- 653 Okunma
- 0 Yorum
- 0 Beğeni
EĞİTİM YUVASI (Okul mu, Aile mi)
• Manken olmak için evden kaçtılar.
• Yuttuğu sineği öldürmek için zehir içti.
• “Sesin güzel değil!”dedi, dayağı yedi.
• İki sevgili aynı iple intihar etti.
• Evden kaçan kızı evinde alıkoyan gence göz altı…
Yukarıdaki gazete haberlerinin hemen hepsi ve bunlara benzer daha nice haber hep eğitim sorunlarıyla ilgili. Habere konu olan bu kişilerin hemen hepsi bir okul bitirmiştir. Ancak öğrenim görmek eğitimini tamamlamak anlamına gelmiyor ki hatalı davranışlarıyla gazetelere konu oluyorlar. Yani eğitilmemiş insan da eğitilmiş insan gibi bilgi sahibidir, yanlış ile doğruyu ayırt edebilir. Ancak yanlış davranışı benimser ve yoluna onunla devam eder.

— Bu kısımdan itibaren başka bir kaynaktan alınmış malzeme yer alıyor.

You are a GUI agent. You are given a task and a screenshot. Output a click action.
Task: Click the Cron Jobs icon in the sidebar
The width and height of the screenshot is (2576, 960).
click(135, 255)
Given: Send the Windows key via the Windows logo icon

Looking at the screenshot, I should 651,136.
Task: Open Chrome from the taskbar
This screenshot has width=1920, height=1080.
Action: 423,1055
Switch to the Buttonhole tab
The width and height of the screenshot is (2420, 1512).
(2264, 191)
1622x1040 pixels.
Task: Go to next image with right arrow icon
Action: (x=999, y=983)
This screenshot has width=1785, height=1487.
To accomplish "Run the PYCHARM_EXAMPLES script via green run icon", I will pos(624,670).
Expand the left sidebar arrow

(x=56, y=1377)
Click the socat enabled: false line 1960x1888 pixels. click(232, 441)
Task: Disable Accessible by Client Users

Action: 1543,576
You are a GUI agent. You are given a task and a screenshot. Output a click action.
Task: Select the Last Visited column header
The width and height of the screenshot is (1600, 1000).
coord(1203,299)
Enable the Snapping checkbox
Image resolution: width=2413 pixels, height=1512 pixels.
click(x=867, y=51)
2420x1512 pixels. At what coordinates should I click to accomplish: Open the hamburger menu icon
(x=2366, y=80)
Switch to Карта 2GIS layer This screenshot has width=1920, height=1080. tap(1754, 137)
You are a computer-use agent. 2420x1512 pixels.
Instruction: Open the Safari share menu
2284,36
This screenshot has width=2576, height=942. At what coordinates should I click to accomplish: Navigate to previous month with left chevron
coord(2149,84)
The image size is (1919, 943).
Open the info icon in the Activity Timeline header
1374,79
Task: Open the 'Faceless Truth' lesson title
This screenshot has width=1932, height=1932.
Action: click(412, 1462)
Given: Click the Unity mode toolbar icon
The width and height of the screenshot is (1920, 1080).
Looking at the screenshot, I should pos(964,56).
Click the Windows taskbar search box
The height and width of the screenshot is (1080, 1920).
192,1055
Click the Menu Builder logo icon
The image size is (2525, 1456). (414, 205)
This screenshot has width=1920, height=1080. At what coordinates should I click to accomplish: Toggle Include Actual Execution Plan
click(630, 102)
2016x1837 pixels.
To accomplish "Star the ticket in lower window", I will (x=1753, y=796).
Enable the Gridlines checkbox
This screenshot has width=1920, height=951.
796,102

Anaların, babaların, öğretmenlerin işi zor bu devirde… Eğitim sürecinde doğru davranmak gerekiyor.Çocuğu kendi haline terk etmeden sabırla eğriyi doğrudan ayırt etmesine ve doğruyu benimsemesine bazen otorite göstererek bazen sevgi ve hoş görüyle kişilik gelişimini tamamlamasına yardımcı olmak gerekiyor.
Eğitim davranışsal bir gelişimdir. Yani anlatılarak kazandırılacak doğru davranış biçimi değildir. Anlatımlar, gözlemlemelerle, düşünüp değerlendirmeler yapılarak, uygulamalarla yaşantılarla benimsenir ve alışkanlığa dönüşürse eğitim amacına ulaşmış demektir. Yani hayatın içinde test edilmemiş kişi eğitilmiş sayılmaz. Asla öğretimle karıştırılmamalıdır. Okuyarak, dinleyerek, tartışarak bilgi sahibi olunur. Ancak hiçbir anlatım eğitim için yeterli değildir. Çünkü eğitim davranışa geçtiğinde ancak ortaya çıkmış demektir. Söz gelimi “Bulunan bir para veya kıymetli eşya bulanın olmaz, ahlaklı insan onu sahibini bulur ve ona emaneti teslim eder.” Görüşünü, bilgisini, fikrini eğitilecek kişiyle paylaştık. Kişi inanmış göründü. Ancak kişinin bulduğu parayı sahibini bulması yönünde çaba harcamasını beklerken kendisinin harcamasına razı olduk. Yani edindiği bilgiyi davranışa dönüştüremedik. Eğitmek istediğimiz kişiye karşı kendimizi doğru bir bilgiyi bile aktaramaz duruma getirdik, onu nasıl eğittik diyebiliriz ki?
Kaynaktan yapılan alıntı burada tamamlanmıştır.